The cortical cerebral perfusion was characterized during 11 additional craniectomies of patients with acute subdural hematoma, middle cerebral artery (MCA) ischemia, or cerebellar ischemia. Table 1 summarizes the details of the patients and the detection of the cold bolus. A cold bolus signal, as shown in the loading plot of third PC in Fig. 4, is defined as “strong” a “good” signal is clearly detectable; and a “weak” signal is characterized by a signal-to-noise ratio (SNR) between 1 and 2.
Patients with characterization of the cortical cerebral perfusion by the cold bolus technique.

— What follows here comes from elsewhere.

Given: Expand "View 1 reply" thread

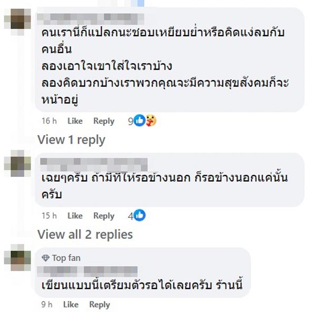Looking at the screenshot, I should pyautogui.click(x=71, y=140).
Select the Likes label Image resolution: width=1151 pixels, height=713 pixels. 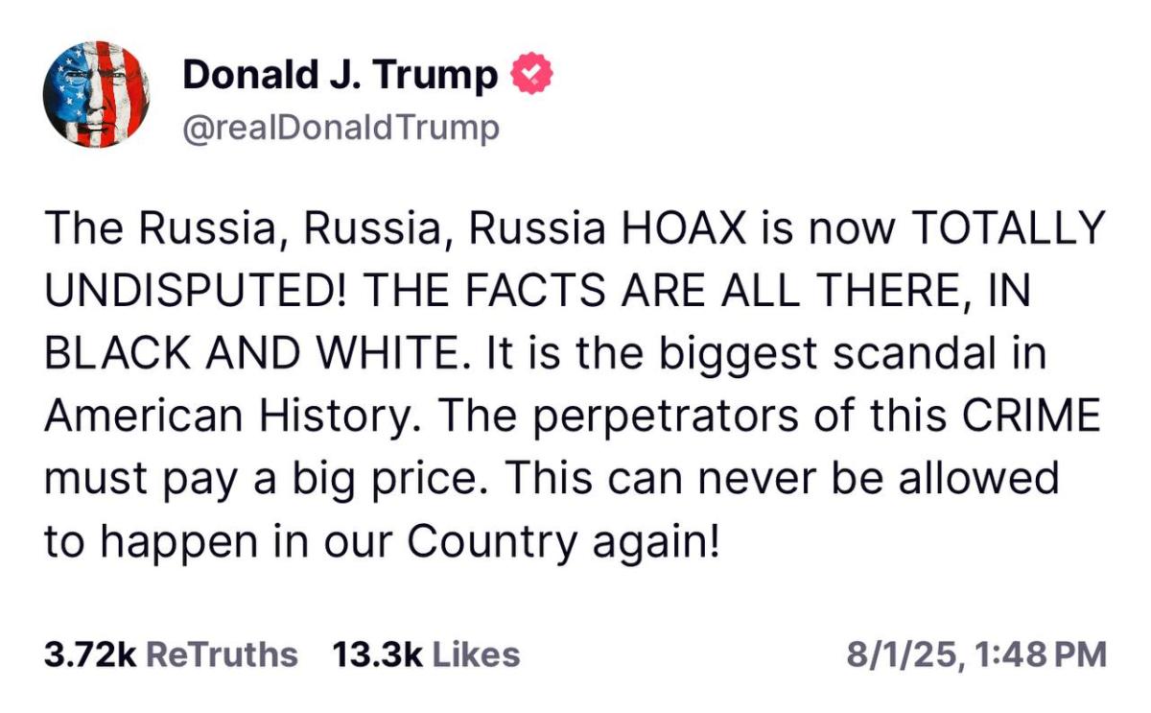475,654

|Patient||Gender and Age||Clinical Picture||Characterization of Cold Bolus|
|1||M, 69||Right frontal glioma||Good signal in the third PC, good contrast in the score image|
|2||F, 71||Left cerebellar stroke||Strong signal, the second PC, high contrast of blood vessels in the score image|
|3||M, 69||Right MCA stroke||Weak signal in the third PC, weak contrast in the score image|
|4||M, 59||Right MCA stroke||Weak to moderate signal in the third and fourth PCs, relatively weak contrast in the score images|
|5||M, 68||Left MCA stroke||Weak signal in the fourth PC, good contrast in the score image|
|6||F, 48||Left MCA stroke||Cold bolus signal hard to detect due to movement artifacts|
|7||M, 59||Left MCA stroke||Strong signal in the third PC, high contrast of blood vessels in the score image|
|8||M, 57||Right MCA stroke||Strong signal in the third PC, high contrast of blood vessels in the score image|
|9||F, 33||Right temporo-occiptal low-grade glioma||Good signal in the third PC partial high contrast in the score image|
|10||F, 47||Left internal carotid artery stroke||Weak signal in the fourth PC, weak contrast in the score image|
|11||M, 18||Left temporal ganglioglioma||Strong signal in the third PC, good contrast of blood vessels in the score image|
The method provides a high sensitivity and good spatial resolution down to 200 μm. Thermography is not sensitive to subarachnoid contamination with blood and to standard intraoperative white-light illumination. Furthermore, no biochemical markers are required. The miniscule amount of normal saline has no systemic disadvantages. In a future setting, we would utilize a high-sensitivity thermocamera (sensitivity ∼10 mK) with a better spatial resolution down to few micrometers. The new camera system will provide neurosurgeons with more detailed information about the brain perfusion, in particular, concerning the blood flow in smaller blood vessels. A second aim is to extend the thermographic imaging to the detection of brain tumors.
We demonstrated the application of multivariate data analysis to a complex thermographic imaging data set. The cortical perfusion was investigated by the cold bolus technique. PCA successfully highlighted important variations in the data set. The loading plot of the third PC showed the cold bolus signal 11 s after injection. The corresponding score map represented the cortical perfusion. Thermographic imaging was applied to 12 patients. The measurements confirmed that thermographic imaging combined with multivariate data analysis is a sensitive method to image temporary alterations of cortical perfusion.